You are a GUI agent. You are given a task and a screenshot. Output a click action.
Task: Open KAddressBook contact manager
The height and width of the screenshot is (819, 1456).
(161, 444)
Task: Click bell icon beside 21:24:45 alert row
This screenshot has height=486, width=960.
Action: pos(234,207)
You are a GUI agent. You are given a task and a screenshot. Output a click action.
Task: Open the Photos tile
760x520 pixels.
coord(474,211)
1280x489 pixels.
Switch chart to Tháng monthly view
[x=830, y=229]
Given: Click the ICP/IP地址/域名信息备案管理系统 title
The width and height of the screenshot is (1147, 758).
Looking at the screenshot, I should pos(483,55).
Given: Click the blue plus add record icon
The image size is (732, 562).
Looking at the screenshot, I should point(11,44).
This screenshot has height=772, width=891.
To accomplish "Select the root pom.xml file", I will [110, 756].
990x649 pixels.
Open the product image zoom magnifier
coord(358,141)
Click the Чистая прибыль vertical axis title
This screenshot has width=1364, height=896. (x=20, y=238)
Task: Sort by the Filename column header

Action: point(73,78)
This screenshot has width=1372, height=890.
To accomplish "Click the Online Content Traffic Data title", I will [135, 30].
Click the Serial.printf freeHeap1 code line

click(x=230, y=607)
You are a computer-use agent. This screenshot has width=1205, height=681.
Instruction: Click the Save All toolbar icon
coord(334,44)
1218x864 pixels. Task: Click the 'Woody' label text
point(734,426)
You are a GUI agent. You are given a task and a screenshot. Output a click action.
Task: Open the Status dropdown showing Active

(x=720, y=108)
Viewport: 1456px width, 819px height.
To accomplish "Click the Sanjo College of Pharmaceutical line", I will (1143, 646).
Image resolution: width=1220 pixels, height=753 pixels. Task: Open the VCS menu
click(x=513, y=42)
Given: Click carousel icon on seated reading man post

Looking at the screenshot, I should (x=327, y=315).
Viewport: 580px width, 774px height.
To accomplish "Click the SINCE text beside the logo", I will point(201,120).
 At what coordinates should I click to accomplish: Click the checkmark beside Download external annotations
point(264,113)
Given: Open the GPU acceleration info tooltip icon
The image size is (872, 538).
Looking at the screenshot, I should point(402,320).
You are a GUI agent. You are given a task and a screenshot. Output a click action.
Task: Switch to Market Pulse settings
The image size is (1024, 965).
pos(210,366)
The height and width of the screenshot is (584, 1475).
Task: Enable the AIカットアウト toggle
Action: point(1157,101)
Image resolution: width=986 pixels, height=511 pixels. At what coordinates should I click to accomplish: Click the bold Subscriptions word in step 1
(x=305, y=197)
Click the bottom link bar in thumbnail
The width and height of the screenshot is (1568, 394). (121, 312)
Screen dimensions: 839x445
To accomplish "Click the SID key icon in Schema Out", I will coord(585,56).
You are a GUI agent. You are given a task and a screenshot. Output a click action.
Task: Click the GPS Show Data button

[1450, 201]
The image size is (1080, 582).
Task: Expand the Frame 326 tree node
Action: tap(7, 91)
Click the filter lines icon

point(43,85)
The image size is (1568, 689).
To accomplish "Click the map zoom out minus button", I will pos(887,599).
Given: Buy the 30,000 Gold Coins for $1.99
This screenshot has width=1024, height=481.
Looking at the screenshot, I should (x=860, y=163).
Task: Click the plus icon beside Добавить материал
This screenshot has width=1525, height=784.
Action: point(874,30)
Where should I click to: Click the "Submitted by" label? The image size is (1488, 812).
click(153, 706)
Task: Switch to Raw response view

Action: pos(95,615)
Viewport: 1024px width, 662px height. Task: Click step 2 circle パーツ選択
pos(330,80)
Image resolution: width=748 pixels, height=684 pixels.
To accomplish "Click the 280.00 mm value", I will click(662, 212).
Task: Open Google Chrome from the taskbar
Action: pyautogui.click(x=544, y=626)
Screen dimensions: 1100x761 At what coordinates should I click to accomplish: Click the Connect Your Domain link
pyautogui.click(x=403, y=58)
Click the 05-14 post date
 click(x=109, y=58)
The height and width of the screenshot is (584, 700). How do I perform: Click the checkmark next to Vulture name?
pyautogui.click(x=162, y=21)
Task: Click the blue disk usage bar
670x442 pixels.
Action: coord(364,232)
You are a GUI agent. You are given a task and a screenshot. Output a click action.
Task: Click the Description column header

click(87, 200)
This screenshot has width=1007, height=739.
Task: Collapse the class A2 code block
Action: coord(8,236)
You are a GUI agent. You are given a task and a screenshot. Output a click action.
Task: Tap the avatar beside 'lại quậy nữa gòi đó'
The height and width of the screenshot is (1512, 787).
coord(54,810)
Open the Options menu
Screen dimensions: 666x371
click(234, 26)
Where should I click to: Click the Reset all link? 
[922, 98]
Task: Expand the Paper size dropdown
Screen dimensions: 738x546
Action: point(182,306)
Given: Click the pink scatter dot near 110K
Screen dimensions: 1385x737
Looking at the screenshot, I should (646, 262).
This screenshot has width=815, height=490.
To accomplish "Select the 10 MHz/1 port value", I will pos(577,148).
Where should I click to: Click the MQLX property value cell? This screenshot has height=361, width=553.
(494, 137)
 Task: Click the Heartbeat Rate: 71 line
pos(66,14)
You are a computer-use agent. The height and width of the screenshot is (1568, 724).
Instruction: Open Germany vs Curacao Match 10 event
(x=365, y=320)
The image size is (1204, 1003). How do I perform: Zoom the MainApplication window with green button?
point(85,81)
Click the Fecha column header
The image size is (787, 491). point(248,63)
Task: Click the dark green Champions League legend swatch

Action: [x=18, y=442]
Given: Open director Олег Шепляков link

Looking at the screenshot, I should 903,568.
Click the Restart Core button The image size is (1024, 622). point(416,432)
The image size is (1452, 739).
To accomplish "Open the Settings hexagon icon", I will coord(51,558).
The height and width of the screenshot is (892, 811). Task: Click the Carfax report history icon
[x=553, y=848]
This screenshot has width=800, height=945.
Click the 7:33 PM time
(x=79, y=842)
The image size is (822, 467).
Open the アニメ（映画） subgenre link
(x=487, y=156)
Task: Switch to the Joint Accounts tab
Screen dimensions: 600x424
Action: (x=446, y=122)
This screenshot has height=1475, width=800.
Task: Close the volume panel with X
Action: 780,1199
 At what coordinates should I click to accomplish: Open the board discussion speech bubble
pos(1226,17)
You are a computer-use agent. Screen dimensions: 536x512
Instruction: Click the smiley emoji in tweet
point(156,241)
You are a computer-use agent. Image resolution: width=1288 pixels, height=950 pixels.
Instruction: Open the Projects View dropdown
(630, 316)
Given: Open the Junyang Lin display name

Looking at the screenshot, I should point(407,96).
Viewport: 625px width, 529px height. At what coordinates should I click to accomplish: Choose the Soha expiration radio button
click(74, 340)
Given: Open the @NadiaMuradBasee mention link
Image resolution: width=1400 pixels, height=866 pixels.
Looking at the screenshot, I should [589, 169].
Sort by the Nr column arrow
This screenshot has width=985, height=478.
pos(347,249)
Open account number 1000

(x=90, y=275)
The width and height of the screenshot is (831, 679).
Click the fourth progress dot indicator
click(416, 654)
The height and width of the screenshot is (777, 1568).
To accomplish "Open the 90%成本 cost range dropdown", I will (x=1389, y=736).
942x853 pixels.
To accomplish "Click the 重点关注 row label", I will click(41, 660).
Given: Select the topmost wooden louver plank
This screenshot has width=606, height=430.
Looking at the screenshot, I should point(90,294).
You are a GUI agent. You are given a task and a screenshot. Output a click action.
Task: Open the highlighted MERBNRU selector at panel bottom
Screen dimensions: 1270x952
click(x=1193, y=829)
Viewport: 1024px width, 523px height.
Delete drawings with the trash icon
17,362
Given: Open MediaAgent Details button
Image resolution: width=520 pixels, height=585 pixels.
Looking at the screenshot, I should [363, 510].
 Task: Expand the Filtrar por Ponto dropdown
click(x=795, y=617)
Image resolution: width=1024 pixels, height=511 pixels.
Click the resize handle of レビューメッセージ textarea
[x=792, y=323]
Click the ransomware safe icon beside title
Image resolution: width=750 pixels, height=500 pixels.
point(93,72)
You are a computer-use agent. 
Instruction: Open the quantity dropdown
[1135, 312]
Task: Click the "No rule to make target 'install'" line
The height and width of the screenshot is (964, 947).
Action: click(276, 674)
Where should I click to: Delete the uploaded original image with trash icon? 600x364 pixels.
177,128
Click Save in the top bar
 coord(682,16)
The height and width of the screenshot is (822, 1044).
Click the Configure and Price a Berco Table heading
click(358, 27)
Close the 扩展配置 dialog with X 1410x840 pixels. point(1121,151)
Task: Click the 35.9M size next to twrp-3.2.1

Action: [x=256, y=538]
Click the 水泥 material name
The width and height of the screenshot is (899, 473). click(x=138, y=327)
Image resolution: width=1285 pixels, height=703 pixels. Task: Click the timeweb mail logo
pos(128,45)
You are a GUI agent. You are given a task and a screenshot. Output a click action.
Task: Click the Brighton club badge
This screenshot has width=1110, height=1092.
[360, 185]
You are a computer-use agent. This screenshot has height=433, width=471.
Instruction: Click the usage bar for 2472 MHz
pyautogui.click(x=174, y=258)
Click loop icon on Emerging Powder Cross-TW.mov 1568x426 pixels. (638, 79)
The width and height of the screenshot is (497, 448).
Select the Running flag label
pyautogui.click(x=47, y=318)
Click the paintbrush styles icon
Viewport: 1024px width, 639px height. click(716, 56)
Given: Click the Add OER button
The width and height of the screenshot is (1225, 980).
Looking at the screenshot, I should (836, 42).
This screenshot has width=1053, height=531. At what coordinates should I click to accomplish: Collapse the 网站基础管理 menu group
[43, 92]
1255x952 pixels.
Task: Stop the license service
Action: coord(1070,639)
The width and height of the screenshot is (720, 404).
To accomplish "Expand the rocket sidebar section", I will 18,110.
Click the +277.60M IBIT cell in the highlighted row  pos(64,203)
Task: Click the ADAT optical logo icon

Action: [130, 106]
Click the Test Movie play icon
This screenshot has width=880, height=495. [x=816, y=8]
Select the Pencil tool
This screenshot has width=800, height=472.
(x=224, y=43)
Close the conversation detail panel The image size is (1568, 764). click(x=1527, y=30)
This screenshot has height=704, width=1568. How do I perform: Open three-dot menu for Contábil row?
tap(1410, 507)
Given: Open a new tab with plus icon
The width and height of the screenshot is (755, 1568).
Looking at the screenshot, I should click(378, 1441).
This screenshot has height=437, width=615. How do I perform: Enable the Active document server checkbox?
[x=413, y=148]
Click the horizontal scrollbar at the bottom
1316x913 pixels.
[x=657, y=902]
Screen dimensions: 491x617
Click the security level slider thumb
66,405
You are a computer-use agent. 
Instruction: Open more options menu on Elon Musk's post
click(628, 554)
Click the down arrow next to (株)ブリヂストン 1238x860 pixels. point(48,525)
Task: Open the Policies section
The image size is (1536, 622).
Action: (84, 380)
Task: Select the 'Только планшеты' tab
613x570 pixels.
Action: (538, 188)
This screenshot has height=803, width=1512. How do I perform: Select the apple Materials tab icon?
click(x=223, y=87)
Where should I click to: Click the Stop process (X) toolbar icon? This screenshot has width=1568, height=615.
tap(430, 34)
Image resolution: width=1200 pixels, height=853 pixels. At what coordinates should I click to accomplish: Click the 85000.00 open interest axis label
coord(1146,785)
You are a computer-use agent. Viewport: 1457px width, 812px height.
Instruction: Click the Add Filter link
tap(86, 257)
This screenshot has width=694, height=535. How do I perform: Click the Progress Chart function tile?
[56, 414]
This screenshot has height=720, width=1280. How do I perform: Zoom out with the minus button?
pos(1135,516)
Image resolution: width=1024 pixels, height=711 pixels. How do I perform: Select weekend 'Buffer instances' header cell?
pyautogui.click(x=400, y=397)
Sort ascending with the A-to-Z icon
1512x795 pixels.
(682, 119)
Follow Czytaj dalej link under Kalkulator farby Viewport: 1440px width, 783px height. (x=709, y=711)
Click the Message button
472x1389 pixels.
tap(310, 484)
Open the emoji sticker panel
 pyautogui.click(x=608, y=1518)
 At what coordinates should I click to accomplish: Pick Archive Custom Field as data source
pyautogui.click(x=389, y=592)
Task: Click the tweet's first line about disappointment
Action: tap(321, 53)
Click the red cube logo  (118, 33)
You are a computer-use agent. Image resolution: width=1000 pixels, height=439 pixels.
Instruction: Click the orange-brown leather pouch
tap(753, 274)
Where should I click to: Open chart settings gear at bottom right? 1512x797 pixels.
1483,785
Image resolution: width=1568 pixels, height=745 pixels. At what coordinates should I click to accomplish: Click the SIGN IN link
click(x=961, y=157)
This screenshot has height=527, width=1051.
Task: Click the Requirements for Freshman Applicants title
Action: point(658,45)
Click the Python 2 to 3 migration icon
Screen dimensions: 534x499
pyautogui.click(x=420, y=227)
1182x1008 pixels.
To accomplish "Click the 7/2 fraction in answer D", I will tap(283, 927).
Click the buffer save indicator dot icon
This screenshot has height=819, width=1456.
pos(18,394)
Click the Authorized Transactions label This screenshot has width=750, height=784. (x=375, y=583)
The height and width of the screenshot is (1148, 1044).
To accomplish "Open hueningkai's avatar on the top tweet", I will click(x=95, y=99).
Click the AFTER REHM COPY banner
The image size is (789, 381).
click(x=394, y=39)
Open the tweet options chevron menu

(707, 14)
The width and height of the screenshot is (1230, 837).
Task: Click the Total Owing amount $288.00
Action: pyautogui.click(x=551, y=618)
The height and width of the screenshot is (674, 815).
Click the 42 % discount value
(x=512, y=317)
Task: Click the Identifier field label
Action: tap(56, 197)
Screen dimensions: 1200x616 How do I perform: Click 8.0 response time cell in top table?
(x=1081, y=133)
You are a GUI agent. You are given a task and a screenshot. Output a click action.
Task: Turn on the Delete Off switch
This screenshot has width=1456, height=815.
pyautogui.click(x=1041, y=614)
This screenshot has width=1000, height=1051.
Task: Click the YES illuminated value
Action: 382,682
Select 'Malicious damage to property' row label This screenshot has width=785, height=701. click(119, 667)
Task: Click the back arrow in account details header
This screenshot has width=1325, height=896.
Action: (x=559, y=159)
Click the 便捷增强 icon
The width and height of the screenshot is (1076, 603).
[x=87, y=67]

■ ■ ■ ■ ■

Show every line of the listing in which the string "plus" can be found.

Given: Click the blue plus add record icon
Task: Click the plus icon beside Добавить материал
Given: Open a new tab with plus icon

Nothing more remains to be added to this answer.